## GIVEN TASK
Please rewrite the part of the records that opens with the line containing "Click the step 3 数据库配置 circle icon" and runs through the end of the records, replacing "dropdown" with "menu" and leaving everything else unchanged. Omit the pictures from your answer.
======== EXERCISE DATA
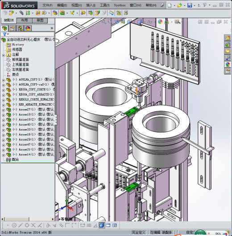Click the Save icon in title bar

tap(190, 5)
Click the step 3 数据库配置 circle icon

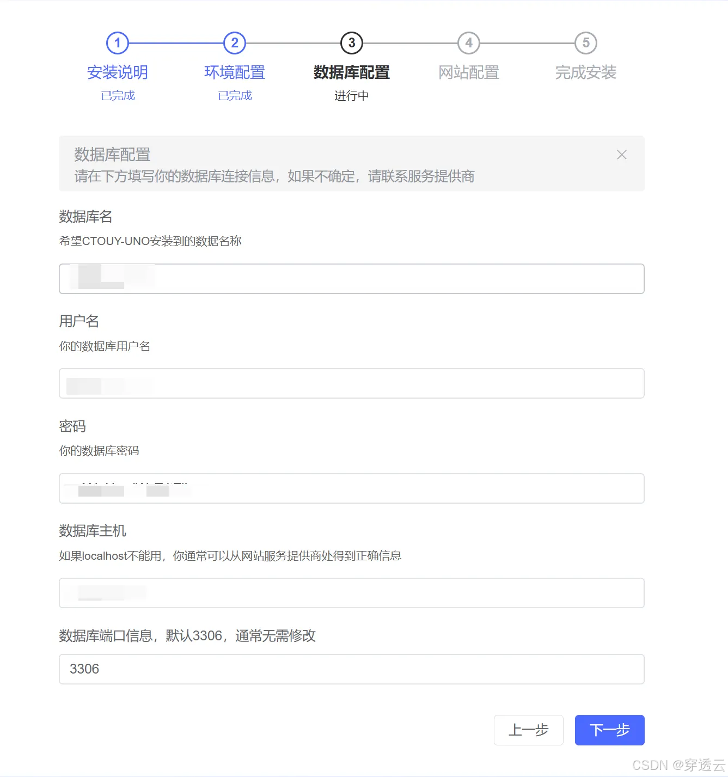pos(351,43)
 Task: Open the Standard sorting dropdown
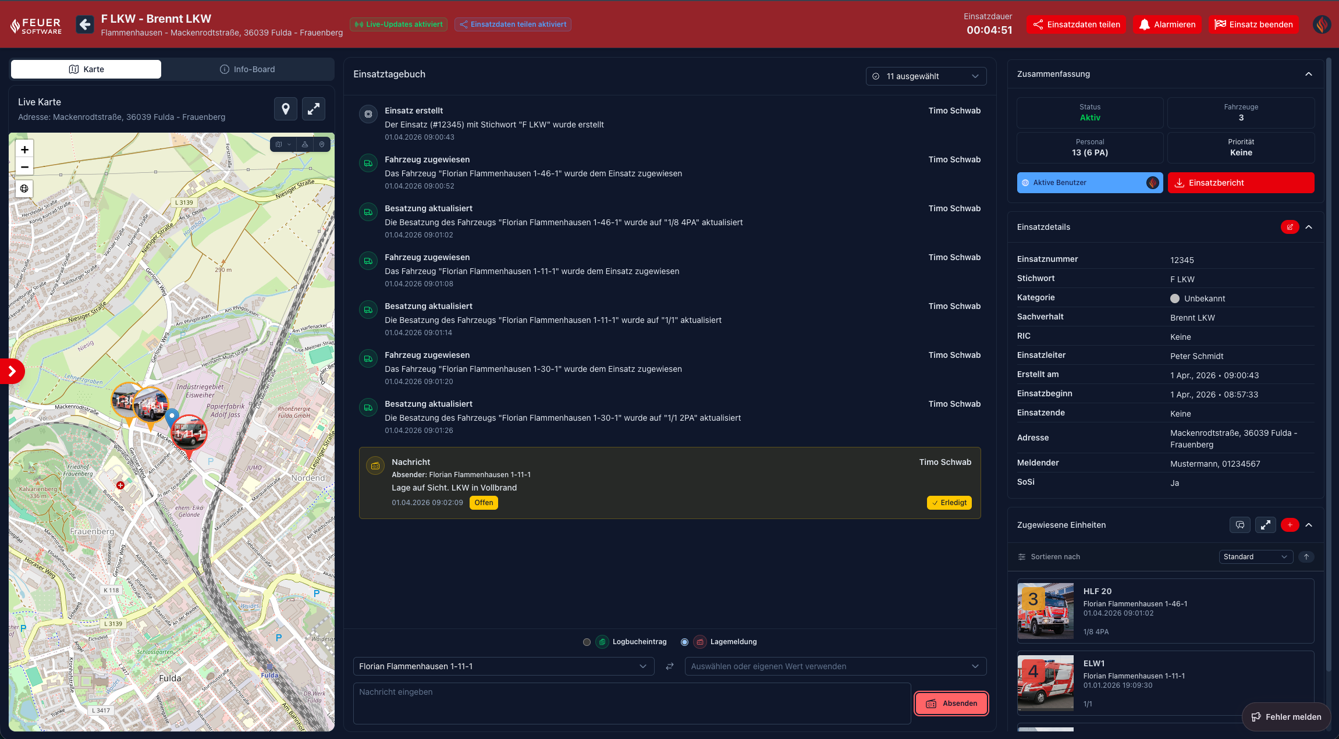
================
## THE COMPLETED TASK
Click the step 3 数据库配置 circle icon

pos(351,43)
 Task: Open the Standard sorting menu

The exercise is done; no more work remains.